We have emphasized the coupling between high-latitude cloud and surface albedo feedbacks. Resulting differences in atmospheric heat transport are felt globally, including by the tropical circulation, which must in turn mediate tropical clouds (Seo et al. 2014; Voigt and Shaw 2015). At the edge of the tropics, the anomalous poleward heat flux implied by the extratropical cloud feedback is 0.1 and 0.04 PW K−1 in the low- and high-albedo experiments, respectively (Fig. 3). The edge of the tropics (i.e., 30° latitude) also exhibits differences in low-latitude cloud feedbacks. Since the Hadley cell widens by the same amount in all four albedo experiments, these differences are not due to a differential expansion of the subtropics. Rather, decreases in subsidence are consistent with decreases in tropospheric cloud fraction, and both changes are greatest in the high-albedo experiments.

Interactions among climate feedbacks have been implied based on documented nonlinearities. Here, we demonstrate in a controlled modeling environment how perturbing one feedback, surface albedo, affects the other feedbacks and atmospheric heat transport. Although nonlinear feedback interactions and feedbacks that are nonlinear functions of temperature enter the energy balance at the same order, we may be confident that the former dominates here: 1) The increase in longwave radiative emission with temperature, following the Stefan–Boltzmann law, is a negative nonlinear feedback, and our nonlinearity is positive. 2) The structure of the nonlinearity reveals a peak at approximately 60° latitude in a region of active sea ice and atmospheric processes. We express the degree of coupling between feedbacks in terms of uncertainty in circulation response. For instance, variability in the surface albedo feedback does indeed contribute to the weakening of the Hadley cell; however, the impact is larger than would be expected based on the magnitude of the albedo feedback alone. The implication is that the strength of a feedback cannot be accurately quantified in isolation. Hence, decompositions that emphasize the climate response to individual feedbacks must account for the energy balance residual, which captures the effect of the nonlinear interactions among feedbacks.

Acknowledgments

We thank Dorian Abbot, Tim Cronin, and an anonymous reviewer for their helpful comments on the manuscript. We also thank the editor, Karen Shell. NF was supported by the National Science Foundation (AGS-1524569), and SB was partially supported by the National Science Foundation (AGS-1462544).

APPENDIX

Aquaplanet Radiative Kernels

To compute the aquaplanet radiative kernels, we use a 4 × CO2 integration of GFDL AM2.1 in the aquaplanet configuration described in section 2. Orbital eccentricity is set to 0, obliquity to 23.439°, and the solar zenith angle to its daily mean value. While sea ice is permitted via the ocean albedo dependence on surface temperature (αi = 0.5 for SST < 270 K), the mean climate is too warm to form ice, and hence the kernel is effectively ice free. The 4 × CO2 climate is selected over the 1 × CO2 climate because it is identical among our four experiments. This choice of kernel ensures that the feedback estimates are centered on the same reference state for each experiment and that the analysis is unbiased by kernel–simulation mismatch.

_Data extract:_
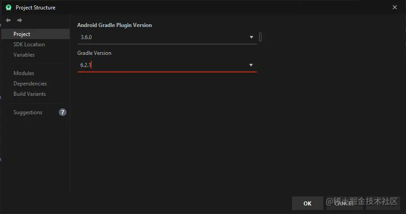The image size is (406, 214).
Task: Click the Gradle Version label
Action: point(94,53)
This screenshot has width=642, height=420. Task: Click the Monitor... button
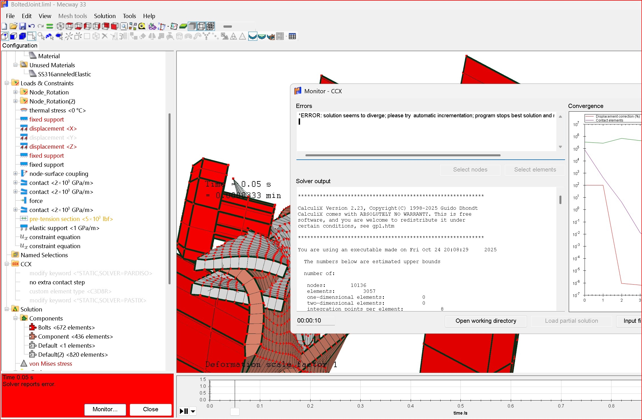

_Short task 1:_
In the climate feedback text, what value is obliquity set to for the aquaplanet kernel integration?
_Short task 2:_
Echo the part of the climate feedback text between "We thank Dorian" and "Science Foundation (AGS-1462544).", inclusive.
_Short task 3:_
Which people does the climate feedback text thank by name?
Use only the climate feedback text, not the listing.

_Expected answer 1:_
23.439°

_Expected answer 2:_
We thank Dorian Abbot, Tim Cronin, and an anonymous reviewer for their helpful comments on the manuscript. We also thank the editor, Karen Shell. NF was supported by the National Science Foundation (AGS-1524569), and SB was partially supported by the National Science Foundation (AGS-1462544).

_Expected answer 3:_
Dorian Abbot, Tim Cronin, and Karen Shell